Color comes to Costco
Why am I showing you just a part of this cedar elm tree, Ulmus crassifolia, turning its reliable yellow on December 3?
1) That’s all there was of the tree. Naah, trees don’t grow in parts like that. Read on.
2) So I can be artsy and talk about things like negative space and complementarity. Well, you can believe that if you want to, but…
3) If I’d aimed any farther to the right, the picture would have included an edge of the large and boxy building that houses the discount warehouse called Costco. I had no desire to show that, nor have you to see it.
© 2014 Steven Schwartzman
I don’t need to see the building. We have one not far from us. As far as big box stores go, I prefer them to some others. But, they sure do highlight the excess levels of consumption of society.
btw…the orange positive space of the half-tree juts nicely into the negative space of the blue sky. Is that a ufo pulling a banner with your name on it? 🙂
Jim in IA
January 4, 2014 at 7:34 AM
Costco has good prices on some items that we like, and the local one is only a couple of miles from home, so I find myself shopping there on average once every couple of weeks. Architecturally speaking, big box stores are unprepossessing, but I’ve managed to find a few appealing bits of nature on the property outside, including
https://portraitsofwildflowers.wordpress.com/2012/02/11/silverpuff/
and
https://portraitsofwildflowers.wordpress.com/2011/10/13/a-different-rain-lily/
This cedar elm is next to the bays where people get tires put on their cars, and I knelt in various places on the pavement in that area to take my pictures. None of the customers seemed to pay me any mind.

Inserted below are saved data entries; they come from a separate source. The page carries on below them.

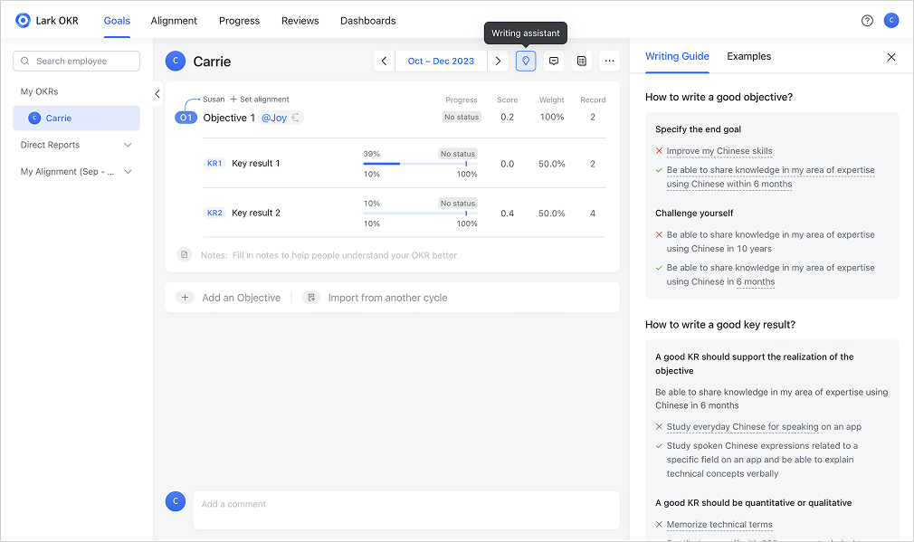This screenshot has height=542, width=914.
Task: Click the Search employee field
Action: [x=77, y=61]
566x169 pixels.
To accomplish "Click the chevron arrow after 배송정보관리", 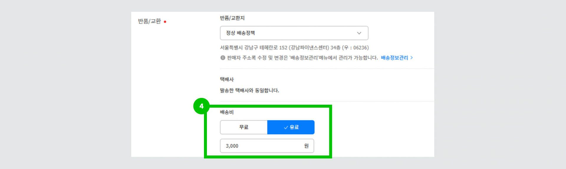I will (412, 58).
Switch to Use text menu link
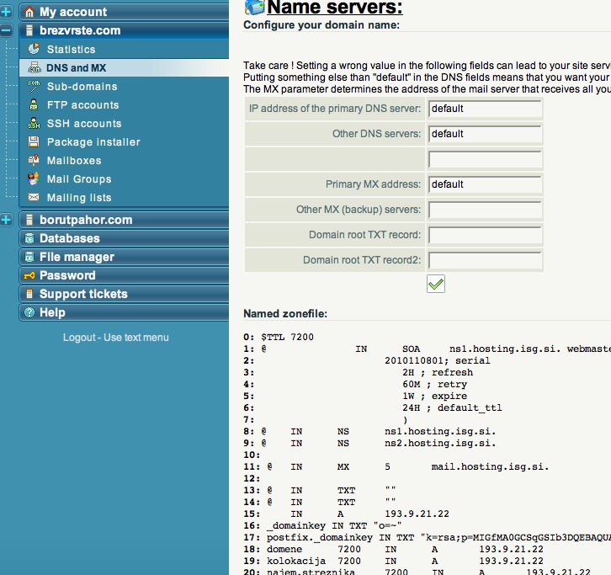This screenshot has width=611, height=575. (136, 338)
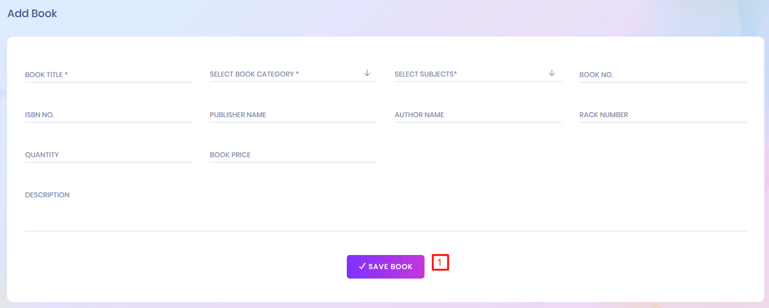The height and width of the screenshot is (308, 769).
Task: Select the ISBN No. input field
Action: point(108,115)
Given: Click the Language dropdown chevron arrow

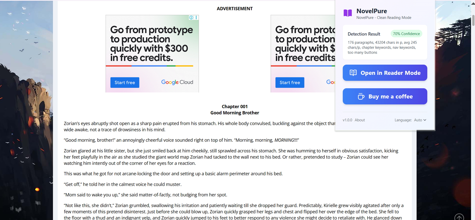Looking at the screenshot, I should [425, 120].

I grew up on Long Island, so my family spent many a summer afternoon at beaches on the Atlantic Ocean. Low-flying small airplanes pulling banners were more common there than I’ve seen them anywhere else, probably because advertisers could count on having thousands of people outside with nothing to block their view of the banners.
Steve Schwartzman
January 4, 2014 at 8:18 AM
Those banner pullers are a fixture – and a bane – of life around Galveston Bay. Car dealerships. Hooters. Big box stores. Everyone wants into the act. My cousin in Mena did it for a while, but quit. He said the risk of injury, damaging or losing a plane or even death wasn’t as high as for crop dusters, but it was right up there. I do wonder about the cost/benefit ratio. Everyone I know hates the things, mostly because of the noise.
shoreacres
January 4, 2014 at 9:20 AM
And insidiously it’s that very noise that gets people to look up and see the banners. Unfortunately for me, the world continues to get noisier. Even on an “educational” network like PBS it’s gotten to the point that many scientific and historical shows have so much gratuitous noise (especially percussion) added to the audio that I end up turning off the shows.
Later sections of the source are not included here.